Objective ->
Rewrite the rows starting at the line containing "Screen dimensions: 1064x1121" and continuing through the end of the rows, with both ends included. Keep the requests, but multiply every coordinate in the answers by 1.55 and round to the nearest whole number, with halves rounding up. Give only those lines, and leave out the pictures.

Given data ->
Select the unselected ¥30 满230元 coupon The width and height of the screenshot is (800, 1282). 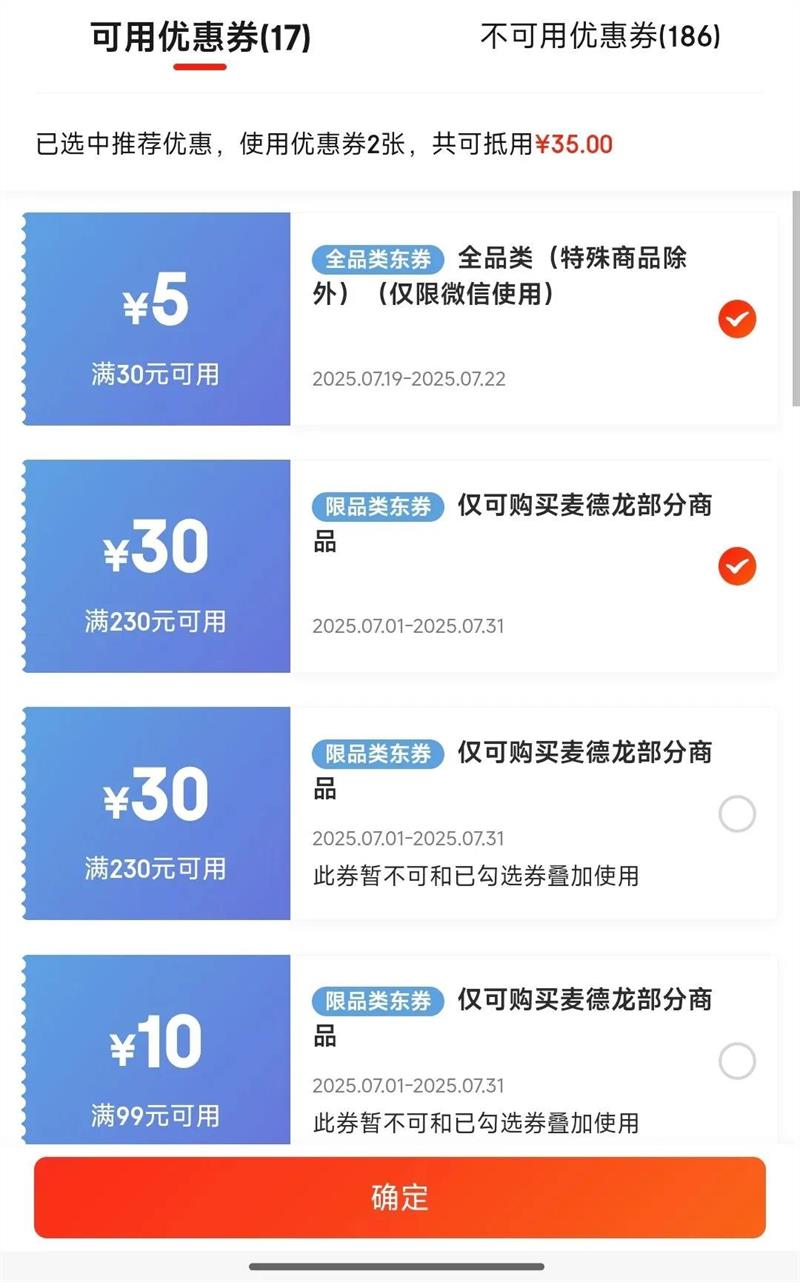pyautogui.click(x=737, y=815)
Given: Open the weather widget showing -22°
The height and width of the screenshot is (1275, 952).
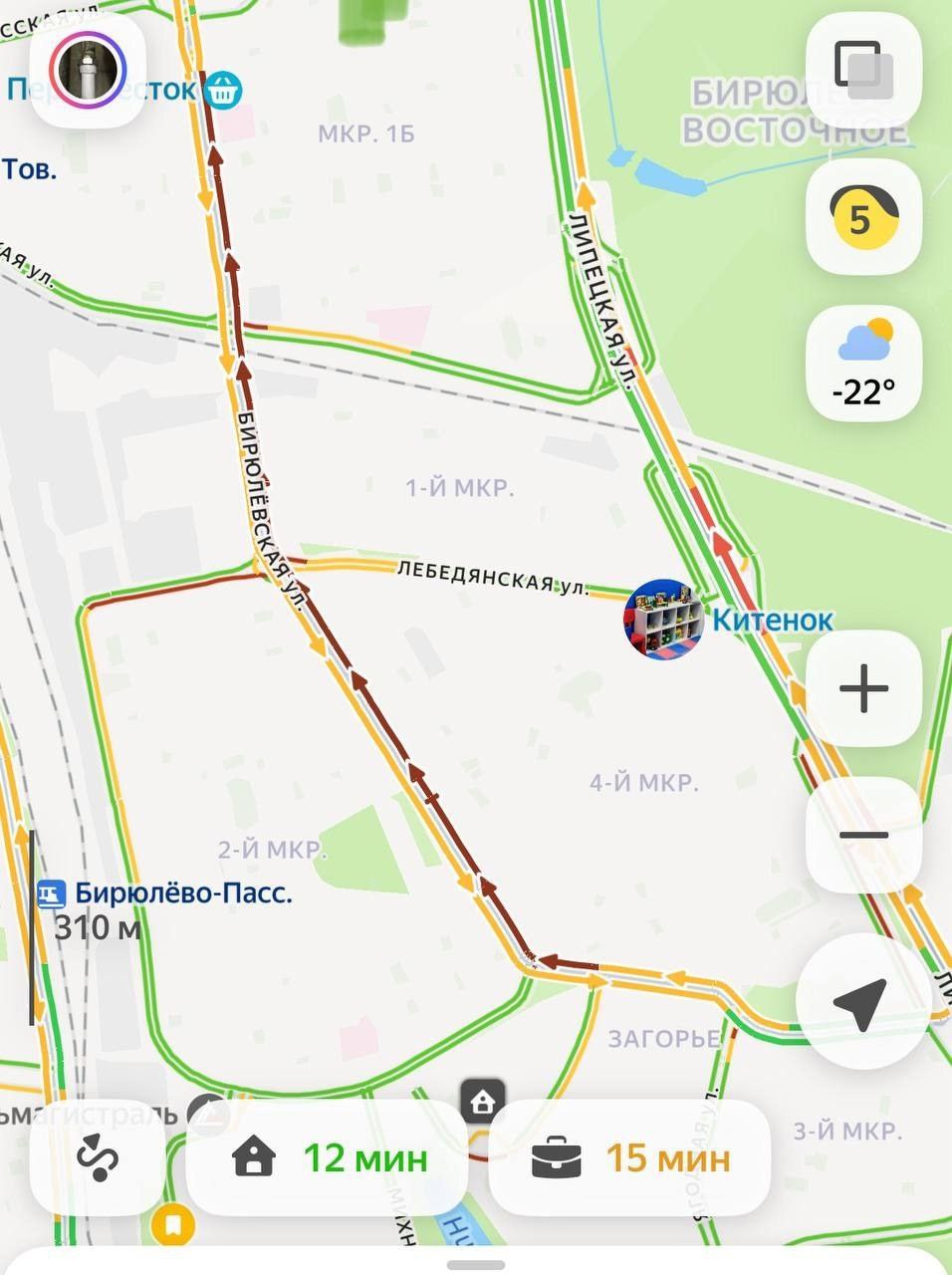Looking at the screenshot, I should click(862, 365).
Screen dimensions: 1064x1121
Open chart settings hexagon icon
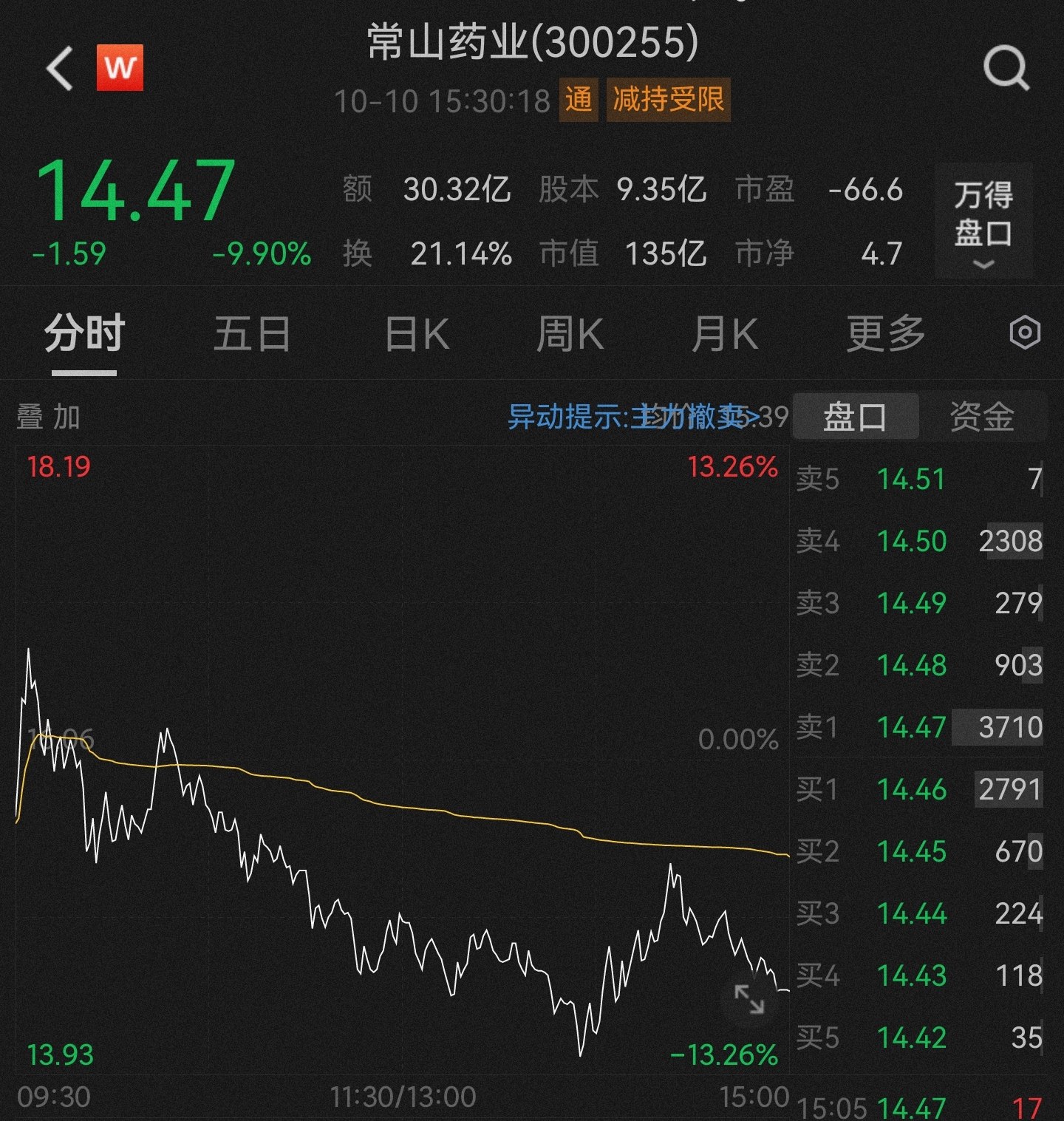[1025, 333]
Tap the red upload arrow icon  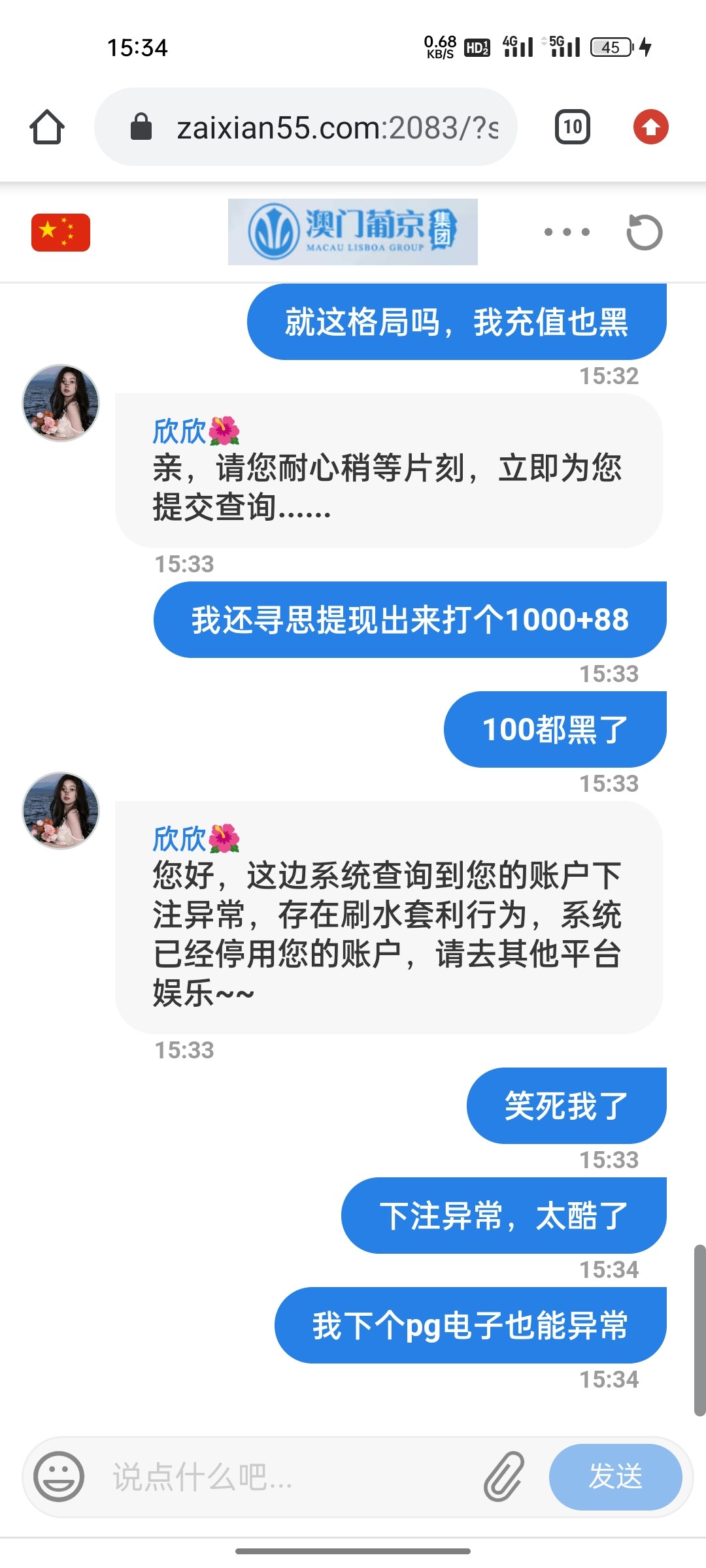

Correct output ->
Screen dimensions: 1064x1121
Open chart settings hexagon icon
[1589, 516]
Tap the red upload arrow icon  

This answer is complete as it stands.